Pediatric patients with IH who have been referred for subspecialty care for the initial evaluation of IH, whose consultation was performed via a telemedicine platform (defined as either synchronous video, Synchronous video with asynchronous store and forward photographs, or audio with asynchronous pictures) will be identified by treating clinicians.  De-identified patient data will be entered into a web-based survey developed and hosted by UCSF using the secure REDCap database.  A unique study identifier will be assigned to each patient at the time of data entry.  Information collected will include demographic details including age at the time of first visit, race, gender, as well as IH characteristics, and treatments recommended.  In addition, information regarding if at the time of video visit, still photographs were available for review, the quality of video and photographs used in physical examination, whether there was a need for translator, as well as a provider assessment of the relative success of the visit.

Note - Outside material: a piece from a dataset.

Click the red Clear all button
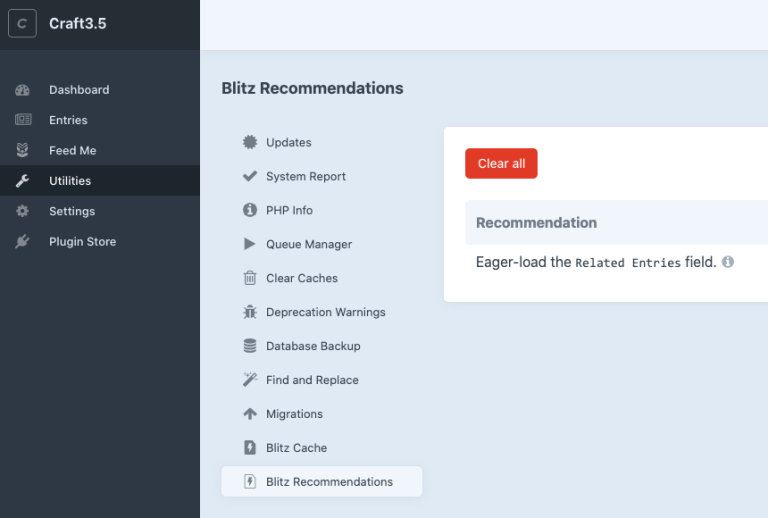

Data will be analyzed to identify the following outcomes: if active treatment was needed, whether this treatment could be performed via telemedicine, including ability to initiate topical or systemic therapy at home, and whether in person evaluation would have changed prescribed treatments, and whether in person treatment was needed to proceed with management. 

Potential Study Risks:

This study poses minimal risk.  There is a very small risk of a breach of confidentiality of medical record information and associated privacy, which is mitigated by 1) collecting de-identified data, 2) assigning a unique study identifier to each reported patient, and 3) hosting the data on a HIPAA compliant web-based server such as REDCap.

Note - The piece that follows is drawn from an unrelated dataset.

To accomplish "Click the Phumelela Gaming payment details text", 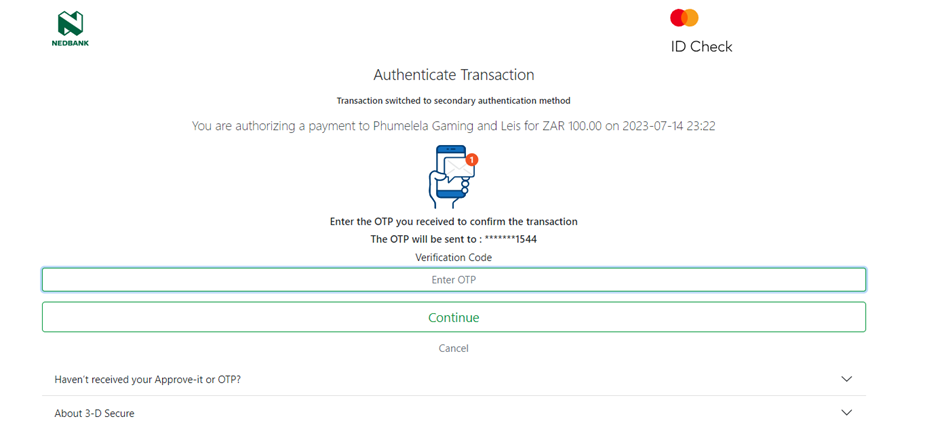I will point(454,127).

Human Subjects Research Determination:

As this study is aimed at quality improvement and not human subjects research, and the database will only use de-identified data, we do not feel that consent would be required for participation in the study and therefore request a waiver from the IRB.

Potential Future Data Uses

With future IRB review, this data may be used to evaluate outcomes associated with telemedicine management of IH compared to those of in person evaluations.

References:

  1. Krowchuck DP, Frieden IJ, Mancini AJ, et al. Clinical Practice Guideline for the Management of Infantile Hemangiomas. Pediatrics. 2019 Jan;143(1).
  2. Chang LC, Haggstrom AN, Drolet BA, et al. Growth Characteristics of Infantile Hemangiomas: Implications for Management. Pediatrics August 2008, 122 (2) 360-367
  3. Tollefson MM, Frieden IJ. Early growth of infantile hemangiomas; what parents’ photographs tell us. Pediatrics. 2012 Aug;130(2):e314-20
  4. de Graaf M, Knol MJ, Totté JE, et al. E-learning enables parents to assess an infantile hemangioma. J Am Acad Dermatol. 2014 May;70(5):893-8
  5. Léauté-Labrèze C, Baselga Torres E, Weibel L, et al. The Infantile Hemangioma Referral Score: A Validated Tool for Physicians. Pediatrics. 2020 Apr;145(4).